千葉県で生まれ育った私にとって、布川は「ふるさと」になりました。棚田地域の美しさや、そこに住む方々の昔ながらの暮らしを、少しでも広めるお手伝いができたのなら幸いです。活動を通して得られた知見を生かして社会人として活躍すると同時に、卒業後もこのご縁を大切にし、「ふるさと」である布川とつながり続けていきたいと考えています。(生活科学部現代生活学科4年 小澤 早紀)
日野市立カワセミハウス 小林正明館長のコメント

「つなぐ棚田遺産」感謝状の受賞、おめでとうございます。「布川ファーマーズマーケット」や「オクトーバーフェスト」といった活動で、カワセミハウスの活性化にも尽力いただいている皆さんの取り組みが、このようなかたちで評価されたことを大変うれしく思っております。
カワセミハウスは地区センターだけでなく、環境情報センターの機能も備えた施設です。当然ながら地域の環境を考える市民団体の皆さんも数多く集まる中、昨年は皆さんの企画で、布川の郷土料理を調理するイベントが開催されました。その際に出た野菜くずのおかげで、生ゴミを堆肥化するダンボールコンポストの周知も進みました。このように、実践女子大学の皆さんの取り組みは、布川だけでなく日野の地域にも相乗効果を生んでいます。
「地域の人々が持つ夢や力をつなぎ合わせる」というのがカワセミハウスの一つのコンセプト。これを実現させてくださっていることに感謝すると同時に、当館としても引き続き棚田地域の魅力を発信するお手伝いをしていきたいと考えています。
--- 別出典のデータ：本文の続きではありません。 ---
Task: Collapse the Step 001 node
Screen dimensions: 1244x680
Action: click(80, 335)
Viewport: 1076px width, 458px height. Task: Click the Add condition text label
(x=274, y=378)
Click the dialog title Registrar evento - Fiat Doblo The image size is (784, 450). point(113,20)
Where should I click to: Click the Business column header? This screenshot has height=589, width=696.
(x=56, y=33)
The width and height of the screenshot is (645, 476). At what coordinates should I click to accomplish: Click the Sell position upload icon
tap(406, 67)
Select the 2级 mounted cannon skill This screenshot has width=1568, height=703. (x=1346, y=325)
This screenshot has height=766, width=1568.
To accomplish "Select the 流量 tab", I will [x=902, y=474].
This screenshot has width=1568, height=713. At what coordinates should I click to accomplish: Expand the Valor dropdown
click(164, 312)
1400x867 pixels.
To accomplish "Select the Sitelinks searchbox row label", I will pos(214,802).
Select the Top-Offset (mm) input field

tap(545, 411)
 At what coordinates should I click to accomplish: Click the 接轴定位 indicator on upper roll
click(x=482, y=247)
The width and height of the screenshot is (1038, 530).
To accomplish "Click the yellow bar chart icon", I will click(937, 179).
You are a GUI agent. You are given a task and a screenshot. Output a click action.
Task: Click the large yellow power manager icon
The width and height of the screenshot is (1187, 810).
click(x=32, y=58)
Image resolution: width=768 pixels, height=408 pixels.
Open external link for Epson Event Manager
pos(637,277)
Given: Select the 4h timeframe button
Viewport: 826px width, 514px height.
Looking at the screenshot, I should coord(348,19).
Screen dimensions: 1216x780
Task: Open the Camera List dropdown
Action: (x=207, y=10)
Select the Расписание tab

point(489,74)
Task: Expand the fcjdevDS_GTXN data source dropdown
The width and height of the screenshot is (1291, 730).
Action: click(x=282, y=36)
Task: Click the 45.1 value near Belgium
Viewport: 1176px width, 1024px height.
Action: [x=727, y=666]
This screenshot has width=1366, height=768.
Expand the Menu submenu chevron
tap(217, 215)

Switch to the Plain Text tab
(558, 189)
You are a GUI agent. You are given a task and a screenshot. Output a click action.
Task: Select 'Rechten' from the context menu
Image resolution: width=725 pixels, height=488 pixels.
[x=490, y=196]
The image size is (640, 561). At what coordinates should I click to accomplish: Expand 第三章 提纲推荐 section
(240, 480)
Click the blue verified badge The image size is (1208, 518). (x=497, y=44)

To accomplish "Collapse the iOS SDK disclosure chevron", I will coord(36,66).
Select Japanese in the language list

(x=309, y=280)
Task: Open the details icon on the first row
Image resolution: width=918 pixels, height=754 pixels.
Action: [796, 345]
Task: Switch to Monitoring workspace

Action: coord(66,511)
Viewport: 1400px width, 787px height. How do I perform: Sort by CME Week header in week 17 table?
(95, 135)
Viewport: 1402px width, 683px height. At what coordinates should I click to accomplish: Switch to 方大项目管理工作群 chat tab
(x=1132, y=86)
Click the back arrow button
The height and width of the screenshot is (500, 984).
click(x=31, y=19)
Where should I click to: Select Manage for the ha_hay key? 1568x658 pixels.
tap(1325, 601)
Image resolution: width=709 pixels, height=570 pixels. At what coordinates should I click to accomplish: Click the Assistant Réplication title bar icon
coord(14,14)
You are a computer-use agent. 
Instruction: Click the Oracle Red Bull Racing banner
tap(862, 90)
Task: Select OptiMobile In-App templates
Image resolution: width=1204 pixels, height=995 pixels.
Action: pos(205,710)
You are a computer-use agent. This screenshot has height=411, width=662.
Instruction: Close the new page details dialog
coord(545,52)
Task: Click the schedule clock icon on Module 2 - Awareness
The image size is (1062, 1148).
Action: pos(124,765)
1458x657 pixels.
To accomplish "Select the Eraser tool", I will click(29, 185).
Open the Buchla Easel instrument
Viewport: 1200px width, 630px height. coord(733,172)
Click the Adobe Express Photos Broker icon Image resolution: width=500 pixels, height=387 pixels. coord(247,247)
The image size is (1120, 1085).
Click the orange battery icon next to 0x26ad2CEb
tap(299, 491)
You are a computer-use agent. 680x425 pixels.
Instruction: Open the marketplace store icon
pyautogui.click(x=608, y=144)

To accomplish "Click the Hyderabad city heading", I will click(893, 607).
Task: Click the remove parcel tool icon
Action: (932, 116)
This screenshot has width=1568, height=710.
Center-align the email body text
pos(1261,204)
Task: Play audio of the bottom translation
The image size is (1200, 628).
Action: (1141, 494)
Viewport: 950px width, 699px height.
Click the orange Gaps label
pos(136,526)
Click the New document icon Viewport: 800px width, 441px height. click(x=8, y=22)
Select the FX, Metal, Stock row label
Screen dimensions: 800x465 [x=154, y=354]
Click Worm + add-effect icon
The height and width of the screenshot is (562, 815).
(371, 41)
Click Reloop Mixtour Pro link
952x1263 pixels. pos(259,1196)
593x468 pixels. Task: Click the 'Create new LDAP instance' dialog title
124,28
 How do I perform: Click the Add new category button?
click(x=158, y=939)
実践女子大学の皆さんには、今後も新しいアイデアでカワセミハウスに変化を起こしてくれることを期待しています。
須賀由紀子教授のコメント

「布川ファーマーズマーケット」や「オクトーバーフェスト」「夏の思い出プログラム」など、さまざまなイベントを自分たちの手で作り上げてきた学生たち。本当に、その企画力?実践力は素晴らしいと感じています。とりわけ今年の布川での活動はチャレンジングなことが多かったですが、布川の良さを少しでも多くの人に知ってほしいという強い思いが学生たちを支えていたように思います。次から次に生まれる課題に対して、自分たちだけですべて解決しようとするのではなく、うまく周りの人を頼りながらプロジェクトを成し遂げ、その達成感、また、複数のことを同時並行で進めるマルチタスクや、優先順位をつけて判断する力がついたことなど、自らの成長を学生は言葉にしています。布川での活動を通して、人としての様々な学びを得られるのも布川の人と自然の豊かさ、土地の包容力があるからこそと思います。
そして今回、これまでの布川との関わりが「つなぐ棚田遺産」感謝状というかたちで実ったことを、大変嬉しく思います。棚田地区の環境保全活動に取り組むにとどまらず、カワセミハウスを拠点に都市と農村をつなぐ新しい仕組みを生み出したことが、「未来へつなぐ」部門で評価された一つの要因と聞いています。この活動をさらに展開することへの使命を感じています。
学生たちの活動をいつも楽しみにしてくださり、信頼してさまざまなチャレンジをさせてくださる布川の皆さま、学生たちの居場所として、また活動の拠点としていつもご協力いただいているカワセミハウスと館長をはじめとする職員の皆さまには、心より感謝申し上げます。